Count the lines of the material below that contain the string "screenshot", treating uppercase and lowercase as different. Reply with the number alone.

● **Material supplied**

═══

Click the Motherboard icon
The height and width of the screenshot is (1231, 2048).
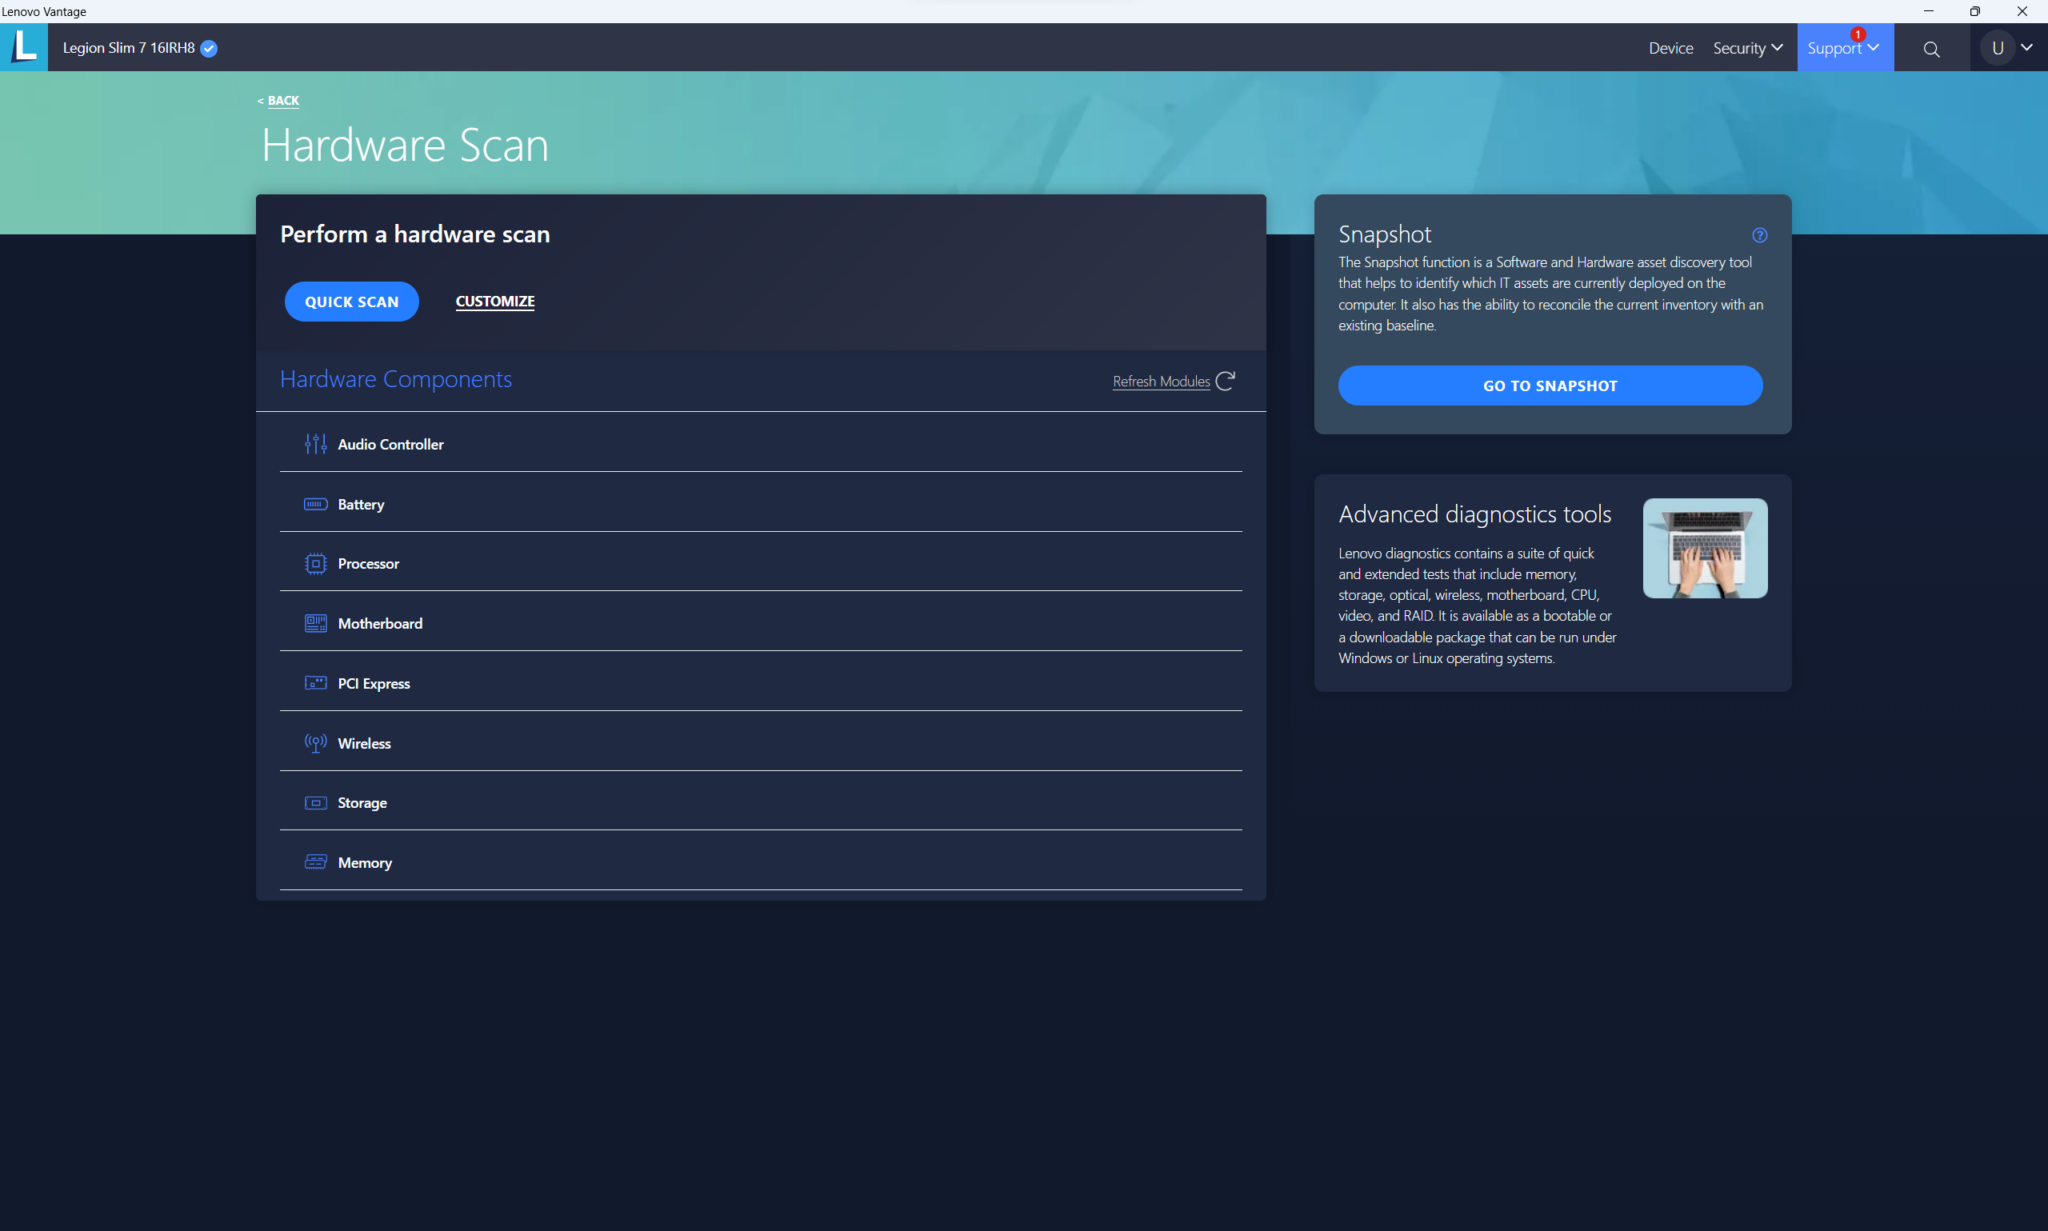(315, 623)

═══

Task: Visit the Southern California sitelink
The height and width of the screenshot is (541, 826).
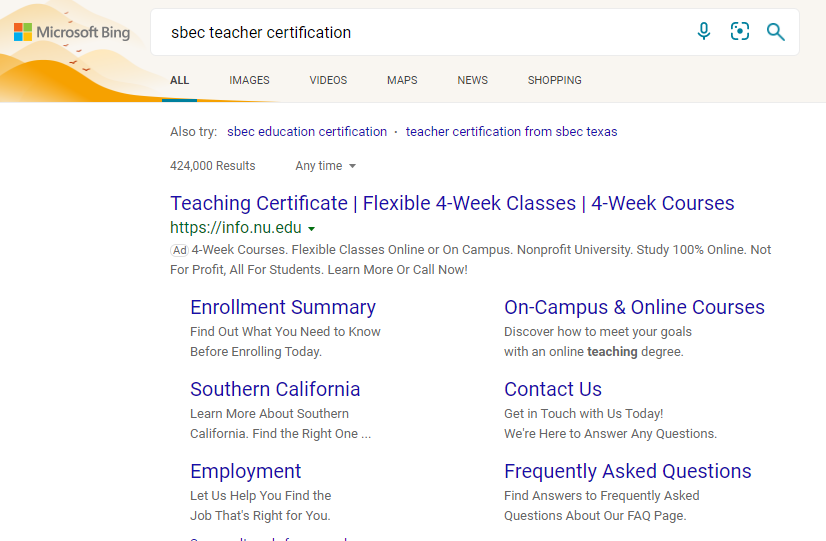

═══

● **Output of the task**
2